The reconstitution of the Chols as a people and the construction of their autonomy have a long history behind it. It’s a history that, in its “modern” phase, encompasses the struggle for the end of the mosojüntel (“the time in which we were mozos”), [1] against Kaxlan oppression and that of the large coffee producing companies, the Cardenista agrarian reform that permitted the recuperation of land, the return to campesino production of basics, the formation of an indigenous church, the organization of coffee cooperatives to appropriate the productive process, the Zapatista Uprising, the electoral struggle (1994 and 1995), the re-conquest of the ejidos and the formation of autonomous governments.
At the beginning of the new century, Paz y Justicia temporarily fell out of favor.
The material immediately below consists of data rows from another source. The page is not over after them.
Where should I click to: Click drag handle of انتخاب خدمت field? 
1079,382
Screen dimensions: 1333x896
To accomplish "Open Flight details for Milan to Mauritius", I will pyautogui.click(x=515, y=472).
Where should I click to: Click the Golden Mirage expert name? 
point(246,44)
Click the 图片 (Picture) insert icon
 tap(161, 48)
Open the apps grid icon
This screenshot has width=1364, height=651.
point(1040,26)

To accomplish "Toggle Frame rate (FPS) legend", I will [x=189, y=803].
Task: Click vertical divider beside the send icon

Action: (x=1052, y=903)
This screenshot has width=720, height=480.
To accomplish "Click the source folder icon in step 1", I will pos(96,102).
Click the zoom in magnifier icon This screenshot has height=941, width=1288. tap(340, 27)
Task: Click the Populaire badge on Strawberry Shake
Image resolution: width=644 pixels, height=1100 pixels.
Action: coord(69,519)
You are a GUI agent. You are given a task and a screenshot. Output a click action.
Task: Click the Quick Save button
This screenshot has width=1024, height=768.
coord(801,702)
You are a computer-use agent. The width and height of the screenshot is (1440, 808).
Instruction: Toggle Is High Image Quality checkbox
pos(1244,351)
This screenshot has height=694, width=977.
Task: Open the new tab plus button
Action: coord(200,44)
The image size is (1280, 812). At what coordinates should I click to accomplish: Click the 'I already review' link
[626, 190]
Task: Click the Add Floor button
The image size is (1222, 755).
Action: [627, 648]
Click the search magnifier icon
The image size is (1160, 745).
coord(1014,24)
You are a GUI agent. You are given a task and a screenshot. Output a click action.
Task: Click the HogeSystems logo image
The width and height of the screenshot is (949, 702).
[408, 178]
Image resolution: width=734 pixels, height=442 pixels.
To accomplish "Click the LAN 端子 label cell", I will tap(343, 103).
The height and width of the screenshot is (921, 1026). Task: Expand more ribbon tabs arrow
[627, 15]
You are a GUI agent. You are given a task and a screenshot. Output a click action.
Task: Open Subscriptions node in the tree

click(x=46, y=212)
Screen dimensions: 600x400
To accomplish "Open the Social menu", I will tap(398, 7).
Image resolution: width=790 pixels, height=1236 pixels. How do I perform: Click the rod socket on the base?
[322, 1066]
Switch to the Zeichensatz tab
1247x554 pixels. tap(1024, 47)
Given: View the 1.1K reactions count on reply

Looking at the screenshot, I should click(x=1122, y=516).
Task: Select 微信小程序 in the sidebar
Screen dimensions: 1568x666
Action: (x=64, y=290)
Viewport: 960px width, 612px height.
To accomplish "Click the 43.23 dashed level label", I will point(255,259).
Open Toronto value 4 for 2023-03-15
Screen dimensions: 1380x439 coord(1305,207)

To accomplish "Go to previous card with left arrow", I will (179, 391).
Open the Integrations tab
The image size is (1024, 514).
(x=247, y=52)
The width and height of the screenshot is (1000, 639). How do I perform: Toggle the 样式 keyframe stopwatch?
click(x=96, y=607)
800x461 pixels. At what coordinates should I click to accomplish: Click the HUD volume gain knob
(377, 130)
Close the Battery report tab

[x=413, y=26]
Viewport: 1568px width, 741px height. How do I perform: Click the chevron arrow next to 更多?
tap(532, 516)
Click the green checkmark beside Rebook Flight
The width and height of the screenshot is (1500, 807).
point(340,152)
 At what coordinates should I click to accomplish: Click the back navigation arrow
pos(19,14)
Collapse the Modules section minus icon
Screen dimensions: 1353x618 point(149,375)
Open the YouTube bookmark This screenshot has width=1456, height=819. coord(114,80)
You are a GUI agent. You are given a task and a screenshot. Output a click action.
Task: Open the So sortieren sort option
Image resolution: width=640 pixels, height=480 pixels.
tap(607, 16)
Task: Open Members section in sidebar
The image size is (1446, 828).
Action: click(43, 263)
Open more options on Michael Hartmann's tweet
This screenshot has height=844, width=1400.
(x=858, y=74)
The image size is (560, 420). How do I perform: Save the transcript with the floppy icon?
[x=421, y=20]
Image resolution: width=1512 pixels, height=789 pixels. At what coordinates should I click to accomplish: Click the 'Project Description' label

First, they fought each other over economic resources. Then, some of its leaders were arrested. Nevertheless, they were able to rebuild in the region with the cover of the Green Ecologist Party of Mexico (PVEM).
In fact, those who have attacked the Tila ejido are the former municipal president Arturo Sánchez Sánchez and his son Francisco Arturo Sánchez Martínez, brother and nephew respectively of Samuel Sánchez Sánchez, who remains in prison. Also, the current mayor, Limbert Gutiérrez Gómez, of the PVEM, as well as the regional delegate of Paz y Justicia, and the technical secretary of the Chiapas Institute of Education for Youths and Adults, Óscar Sánchez Alpuche, associated with Ismael Brito Mazariegos, the state’s Secretary of Government (https://bit.ly/3mjT93S).
The reactivation of Paz y Justicia in northern Chiapas and its politics of terror are not an isolated act. Other paramilitary groups have re-emerged in Chenalhó, Chilón, Oxchuc and Ocosingo immediately after the Zapatista announcement of the expansion of their autonomous governments and their rejection of the Maya Train’s construction. The counterinsurgency war continues.